Я даже смутился при выражении Домною Платоновною совершенно неожиданных мною опасений за судьбы российского государства. Домна Платоновна, всеконечно, заметила это и пожелала полюбоваться производимым ею политическим эффектом.
- Да, право, ей-богу! - продолжала она ноткою выше. - Ты только сам, помилуй, скажи, что хитростев всяких настало? Тот летит по воздуху, что птице одной назначено; тот рыбою плавлет и на дно морское опускается; тот теперь - как на Адмиралтейской площади - огонь серный ест; этот животом говорит; другой - еще что другое, что человеку непоказанное - делает... Господи! бес, лукавый сам, и тот уж им повинуется, и все опять же таки не к пользе, а ко вреду. Со мной ведь один раз было же, что была я отдана бесам на поругание!

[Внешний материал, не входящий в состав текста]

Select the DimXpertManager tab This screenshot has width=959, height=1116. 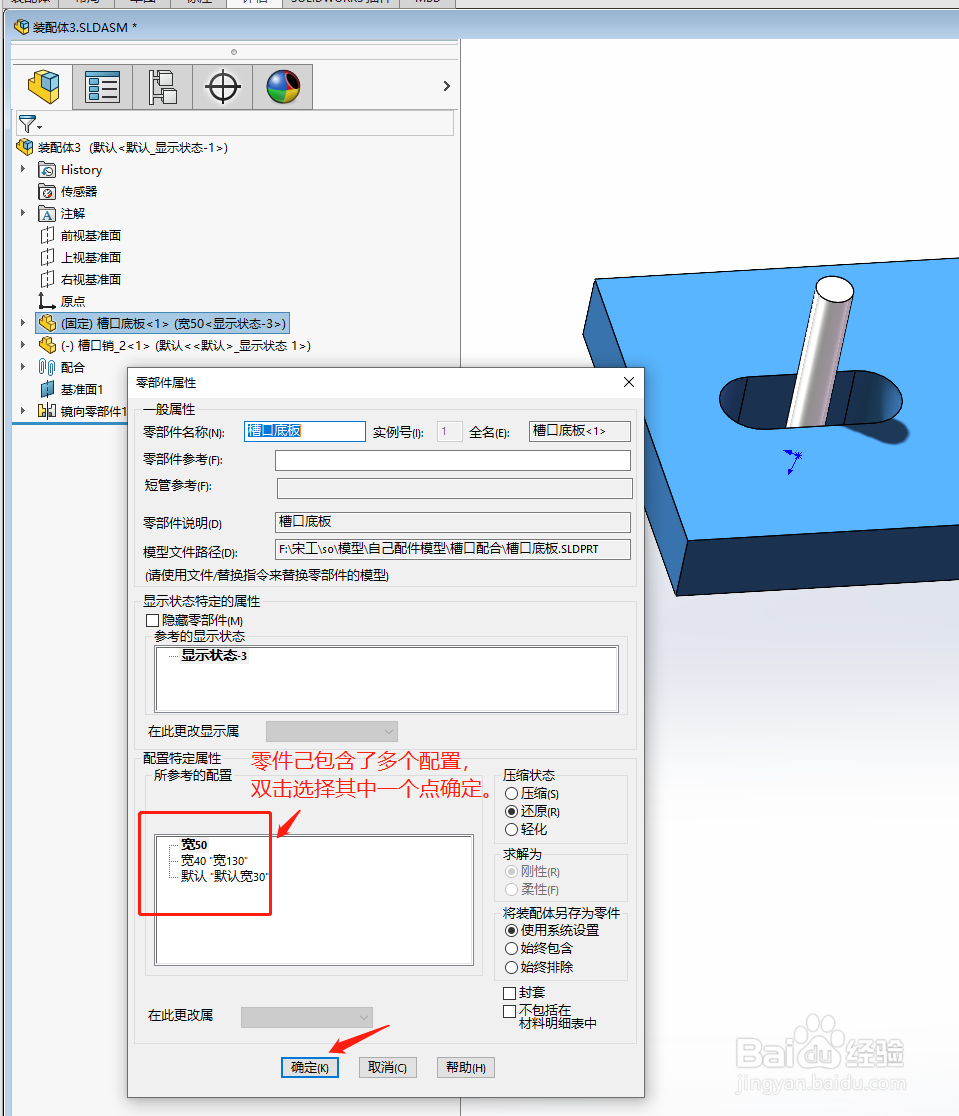(x=222, y=86)
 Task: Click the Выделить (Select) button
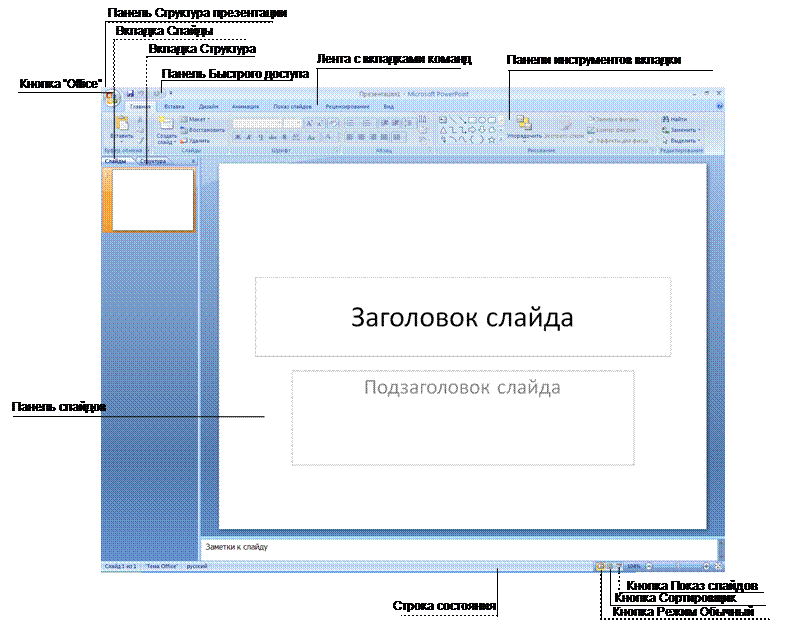680,141
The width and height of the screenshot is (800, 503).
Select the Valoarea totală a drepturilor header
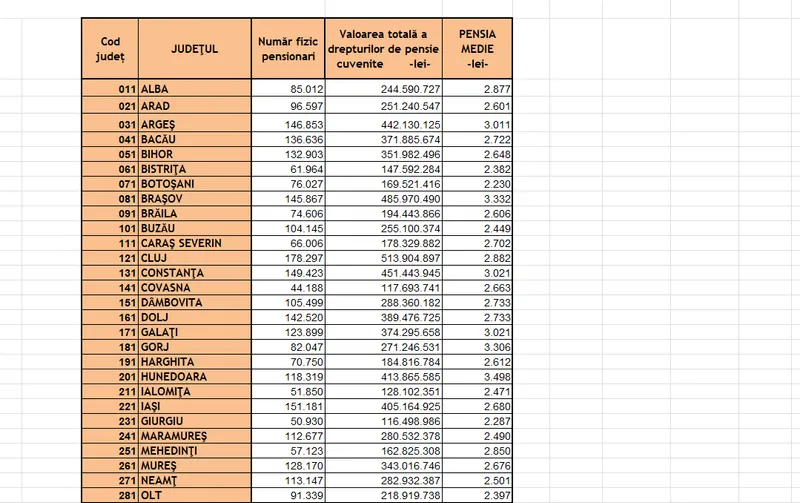pyautogui.click(x=384, y=48)
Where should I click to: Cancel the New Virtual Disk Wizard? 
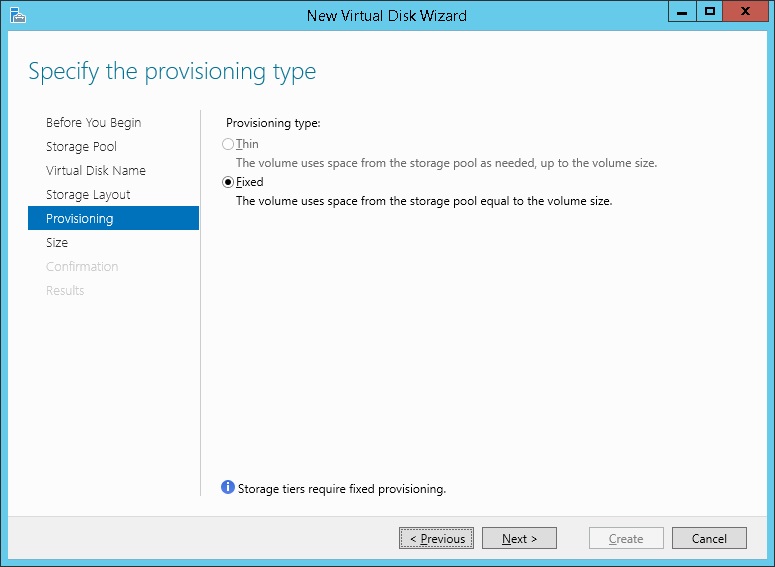(x=709, y=539)
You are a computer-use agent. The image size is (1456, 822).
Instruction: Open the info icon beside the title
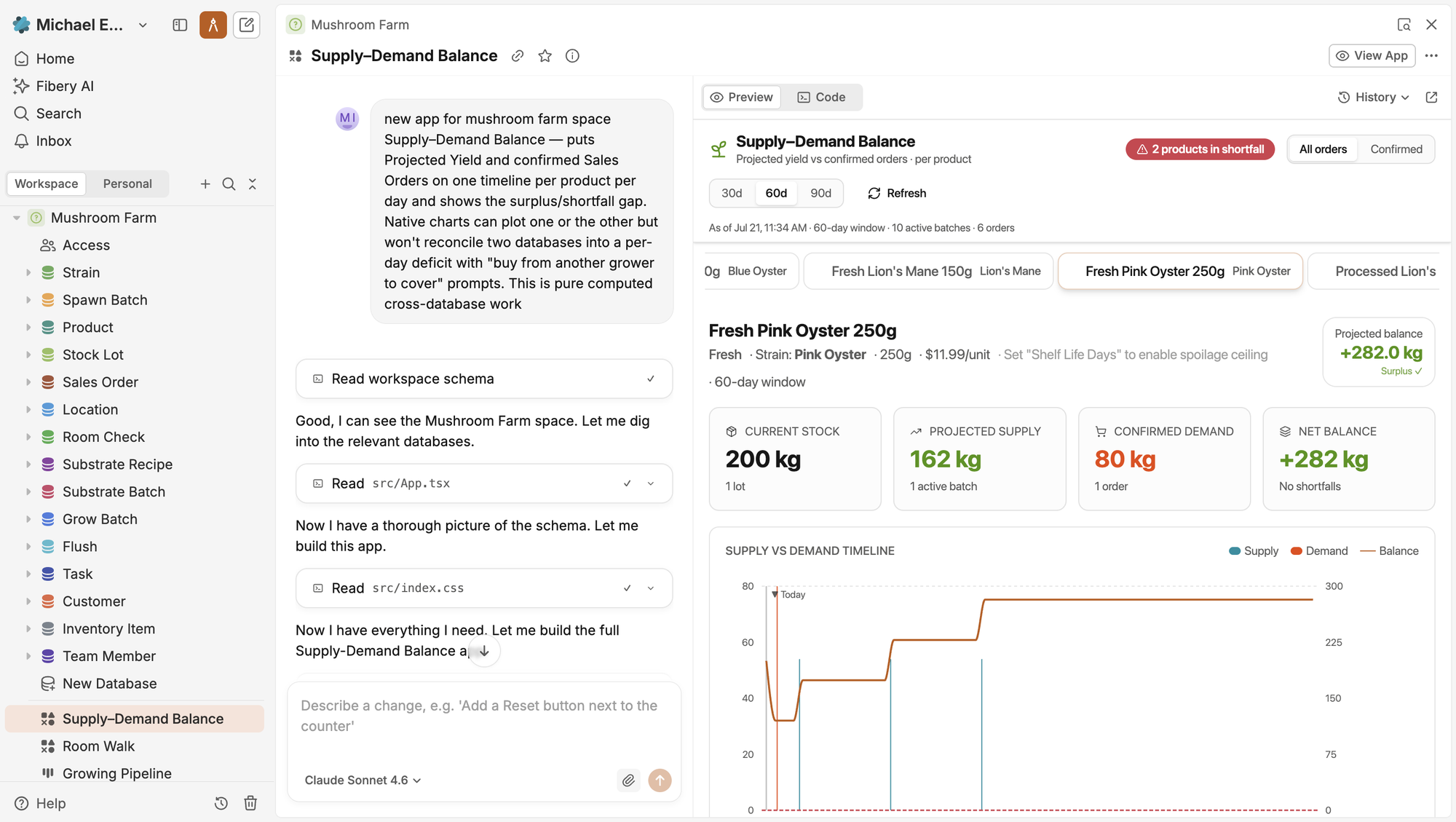573,56
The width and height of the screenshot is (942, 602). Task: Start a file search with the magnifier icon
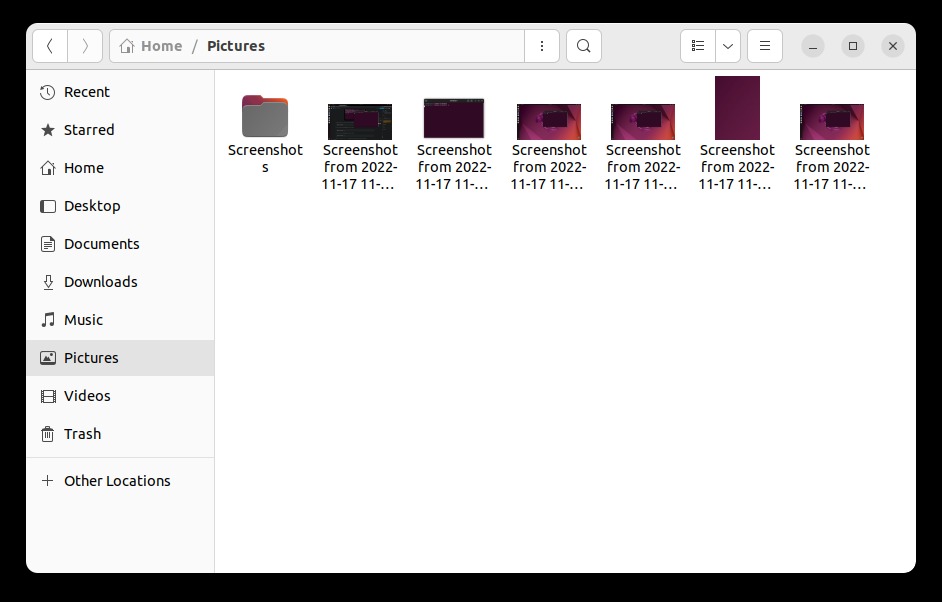pos(583,46)
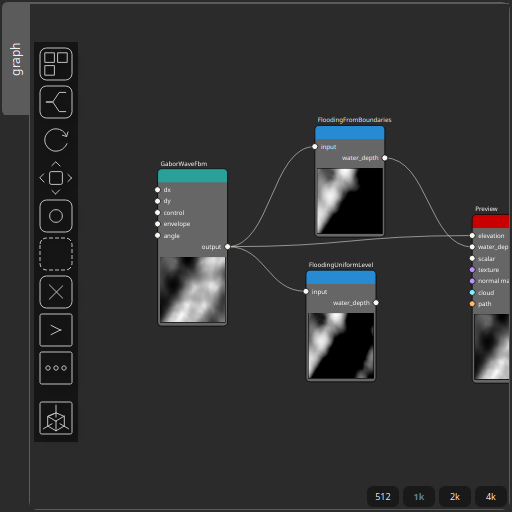512x512 pixels.
Task: Click the branching graph layout icon
Action: (x=56, y=102)
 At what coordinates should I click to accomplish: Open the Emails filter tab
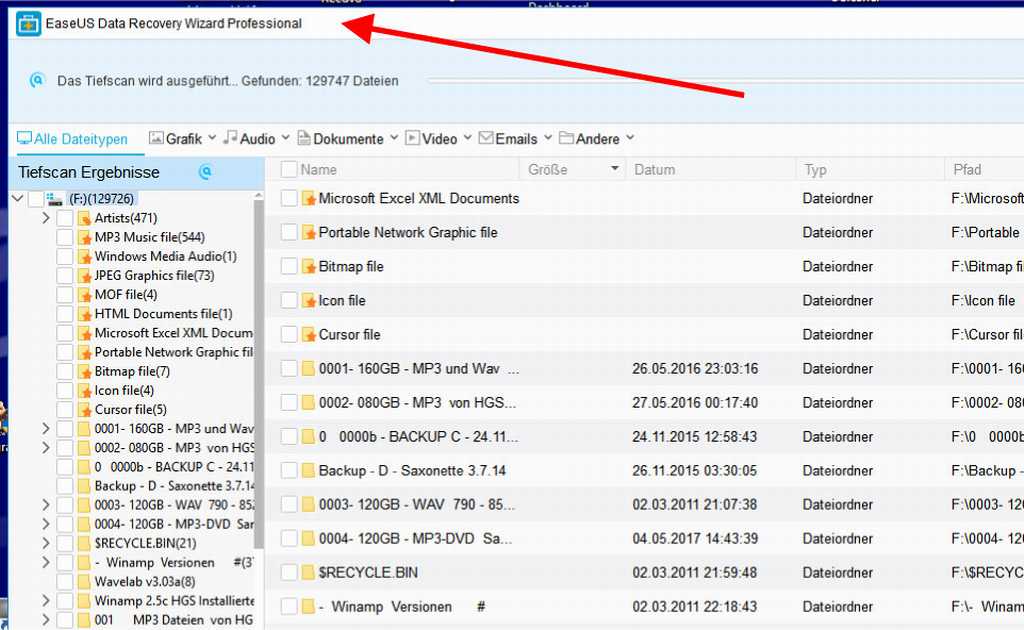[x=515, y=139]
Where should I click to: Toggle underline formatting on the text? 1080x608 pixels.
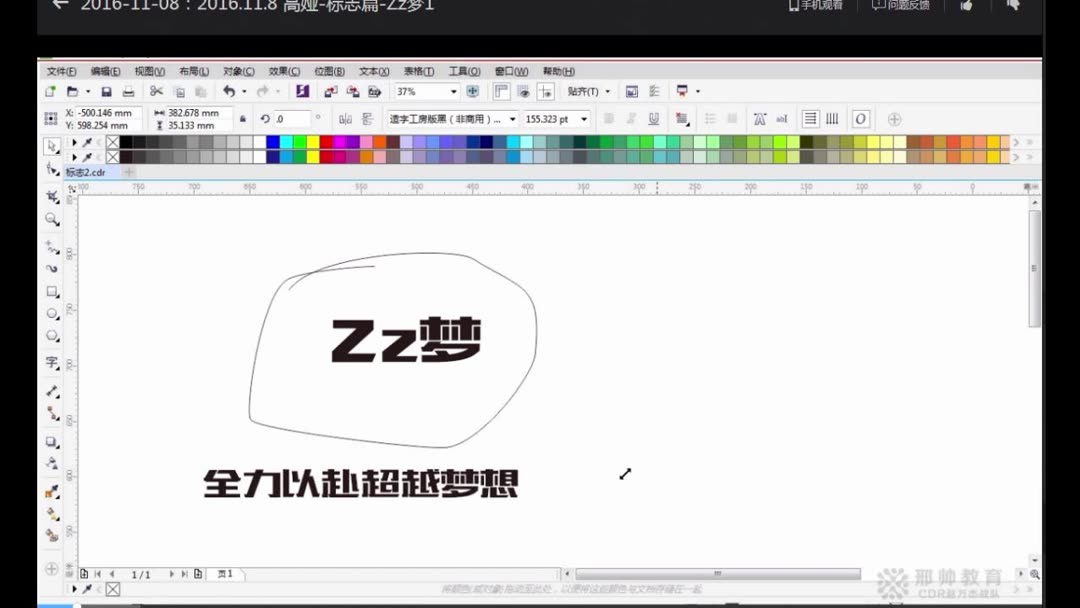click(x=652, y=118)
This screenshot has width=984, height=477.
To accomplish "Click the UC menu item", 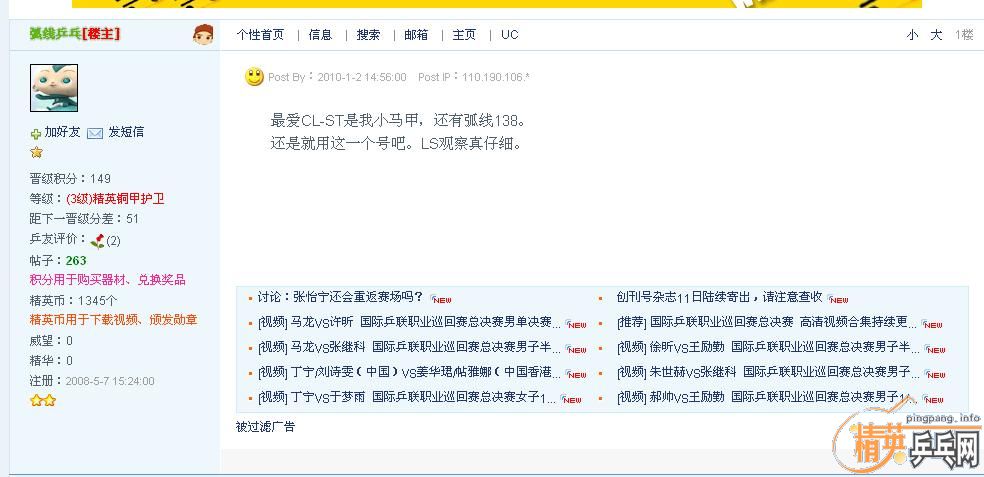I will [510, 35].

- Матушка, - говорю, - неужто и это было?
- Было.
- Так не томите, рассказывайте.
- Давно это, лет, может быть, двенадцать тому будет, молода я еще в те поры была и неопытна, и задумала я, овдовевши, торговать. Ну, чем, думаю, торговать? Лучше нечем, по женскому делу, как холстом, потому - женщина больше в этом понимает, что к чему принадлежит. Накуплю, думаю, на ярманке холста и сяду у ворот на скамеечке и буду продавать. Поехала я на ярманку, накупила холста, и надо мне домой ворочаться. Как, думаю, теперь мне с холстом домой ворочаться? А на двор на постоялый, хлоп, въезжает троешник.
"Везли мы, - сказывает, - из Киева, в коренную, на семи тройках орех, да только орех мы этот подмочили, и теперь, - говорит, - сделало с нас купечество вычет, и едем мы к дворам совсем без заработка".
"Где ж, - спрашиваю, - твои товарищи?"
"А товарищи, - отвечает, - кто куда в свои места поехали, а я думаю, не найду ли хоть седочков каких".
"Откуда же, - пытаюсь, - из каких местов ты сам?"
"А я куракинский, - говорит, - из села из Куракина".
Как раз это мне к своему месту, "Вот, - говорю, - я тебе одна седачка готовая".
Поговорили мы с ним и на рубле серебра порешили, что пойдет он по дворам, чтоб еще седоков собрать, а завтра чтоб в ранний обед и ехать.
Смотрю, завтра это вдруг валит к нам на двор один человек, другой, пятый, восьмой, и все мужчины из торговцев, и красики такие полные. Вижу, у одного мешок, у другого - сумка, у третьего - чемодан, да еще ружье у одного.
"Куда ж, - говорю извозчику, - ты это нас всех запихаешь?"
"Ничего, - говорит, - улезете - повозка большая, сто пудов возим". Я, признаться, было хоть и остаться рада, да рупь-то ему отдан, и ехать опять не с кем.
С горем с таким и с неудовольствием, ну, однако, поехала. Только что за заставу мы выехали, сейчас один из этих седоков говорит: "Стой у кабака!" Пили они тут много и извозчика поят. Поехали. Опять с версту отъехали, гляжу - другой кричит: "Стой, - говорит, - здесь Иван Иваныч Елкин живет, никак, - говорит, - его минать не должно".
Раз они с десять этак останавливались все у своего Ивана Иваныча Елкина.
Вижу я, что дело этак уж к ночи и что извозчик наш распьяным-пьяно-пьян сделался.
"Ты, - говорю, - не смей больше пить".
"Отчего это так, - отвечает, - не смей? Я и так, - говорит, - не смелый, я все это не смеючи действоваю".
"Мужик, - говорю, - ты, и больше ничего".
"Ну-к что ж, что мужик! а мне, - говорит, - абы водка".
"Тварь-то, глупец, - учу его, - пожалел бы свою!"
"А вот я, - говорит, - ее жалею", - да с этим словом мах своим кнутовищем и пошел задувать. Телега-то так и подскакивает. Того только и смотрю, что сейчас опрокинемся, и жизни нашей конец. А те пьяные все заливаются. Один гармонию вынул, другой песню орет, третий из ружья стреляет. Я только молюсь: "Пятница Просковея, спаси и помилуй!"